A cluster of young men were lingering at the sidewalk - they had probably taken over the legitimate operation of the corner store to sell crack cocaine. There was no bus stop, nor any obvious reason to be there - just a phone no one was using. We eyed each other, but they parted as it became apparent that I was headed towards the public phone mounted on an outside wall. The rules were at work. I hoped that fear didn't show in my face or gait, and concentrated on maintaining the appearance of certainty and purpose. I watched the others from the corners of my eyes. The quarter dropped in the slot and I dialed quickly so that I could keep an eye on my company, but as the secretary answered on the other end, I became aware of an overpowering odor.

Public phones were always filthy - this one was awful. The face was spattered with thick, sepia globs, handset sticky against my ear. I thought that some kid must have had fun squirting the phone with ketchup. Even the sidewalk was covered and my boots were stuck in a thick pool of congealed condiment.

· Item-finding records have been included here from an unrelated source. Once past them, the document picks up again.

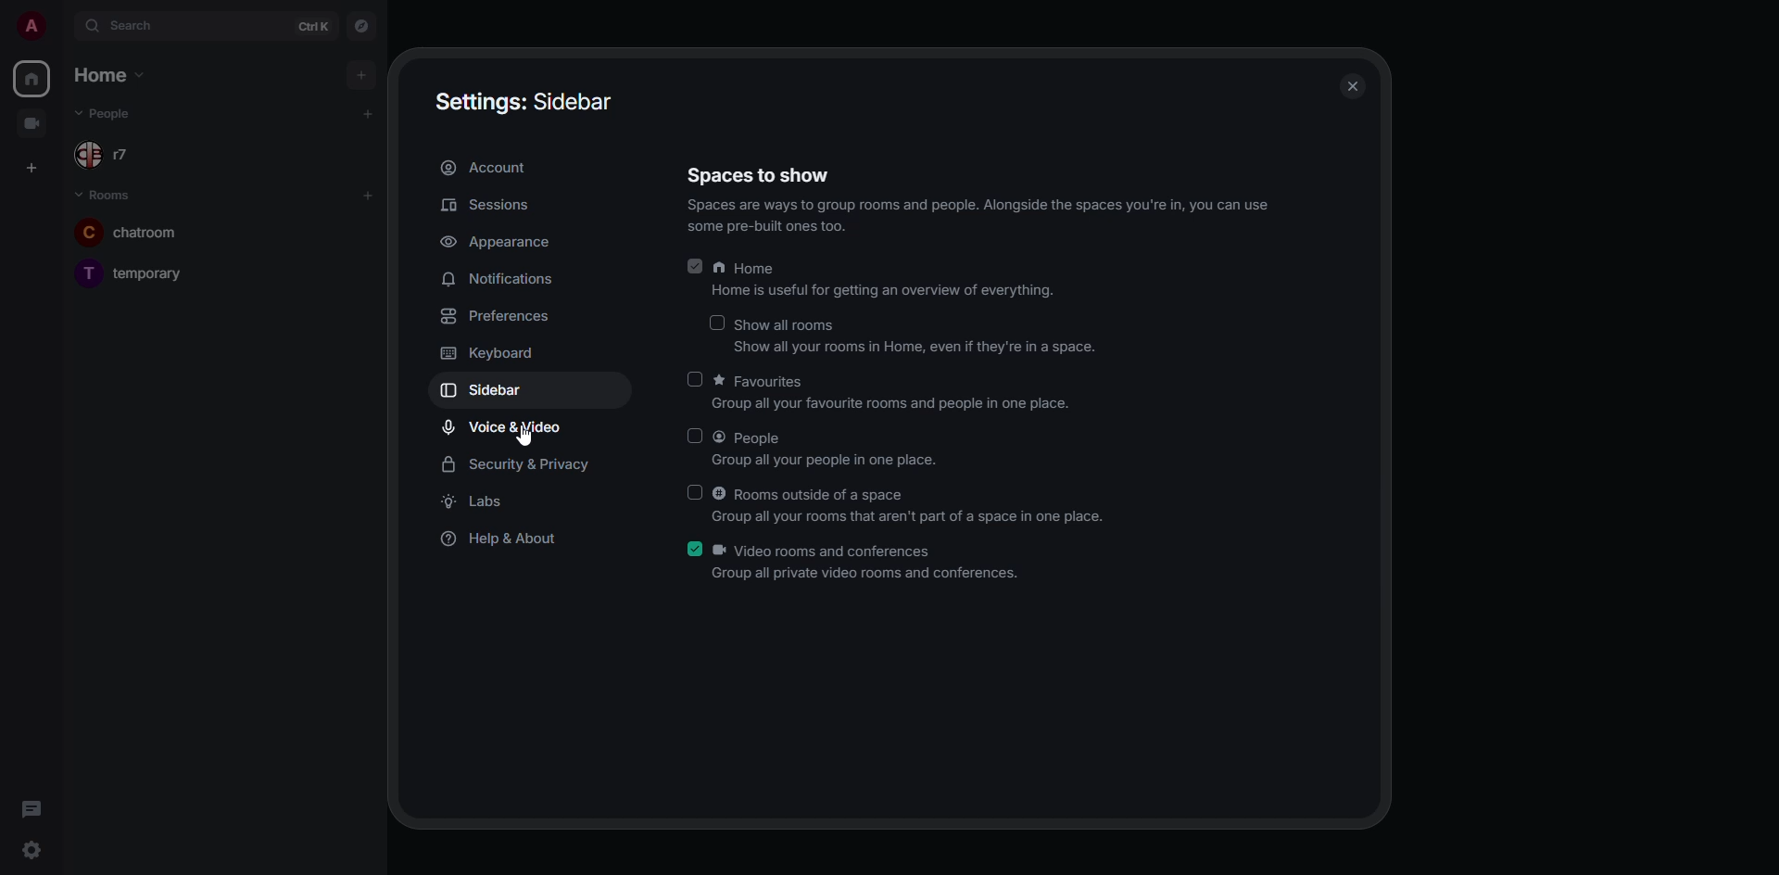 The height and width of the screenshot is (875, 1779). What do you see at coordinates (33, 76) in the screenshot?
I see `home` at bounding box center [33, 76].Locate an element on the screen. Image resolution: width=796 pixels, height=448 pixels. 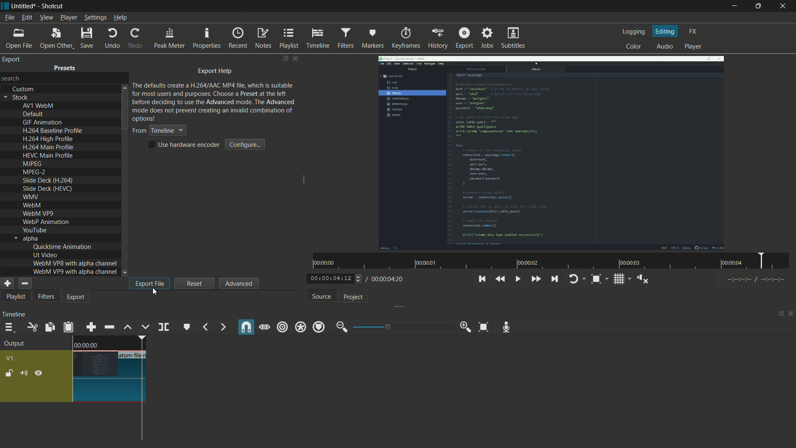
player is located at coordinates (693, 46).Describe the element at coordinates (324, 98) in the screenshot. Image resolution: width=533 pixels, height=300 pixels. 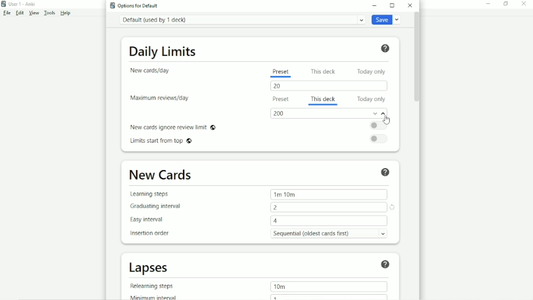
I see `This deck` at that location.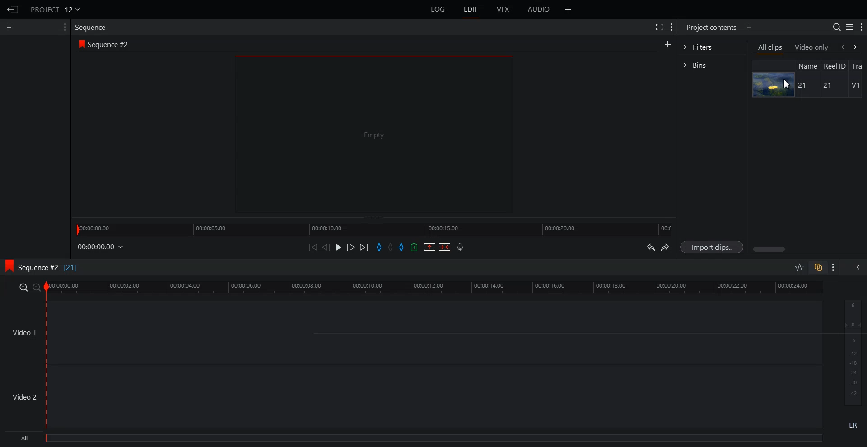 This screenshot has height=447, width=867. Describe the element at coordinates (712, 27) in the screenshot. I see `Project contents` at that location.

It was the smell that turned my stomach. It was like a nosebleed, which was when I realized it wasn't ketchup. I was surrounded by, standing in, touching, and smeared with the blood of a recent hit. Sickness welled up in my stomach. Maintaining a mask of confidence, essential to the rules, had become impossible. I couldn't coax a breath of the deathly air into my lungs, as I was fighting an urge to vomit and run back to the car. I hung up and walked quickly, overcoming disgust I felt for a right hand smeared in blood, thrusting it into my pocket for the keys.

The memory went the way of the others - intentionally lost for a while. There are no magic talismans that confine and restrict violence forever. My ear broke out in my own blood weeks later. The slain was afflicted with herpes, his fluid so fresh when I used the phone that his disease passed through my skin, becoming part of my being. Old mind games to lose unpleasant experiences don't work anymore. Now I can't bury the face of the boy who fell at my feet, looking as if he wanted to ask someone "Why me?" but couldn't make any words come out of his mouth; nor the first thought in my mind: "Jeez, good thing he was standing there.... could have been me." The shame of that sin stinks like that phone and the bloody ear I've earned. We are, none of us, phantoms untouched when a child dies on the street, when all men are fathers found wanting. In my imagination, I now kneel, stroke and kiss my dying son's forehead, crying. There are no rules anymore; we've been absent for too long.

1 comment:

  1. Wow, brings a whole new perspective to the phrase, charmed life. I love the grungy look of confidence. I know I've always had the grunge, but the confidence, never, lol. I guess age has a way of making you more sure of yourself. The lucky ones get to live a little bit longer and get to know themselves that much better. Glad you are among the ones with a little more life to their days. Doubt if I'll ever forget this story.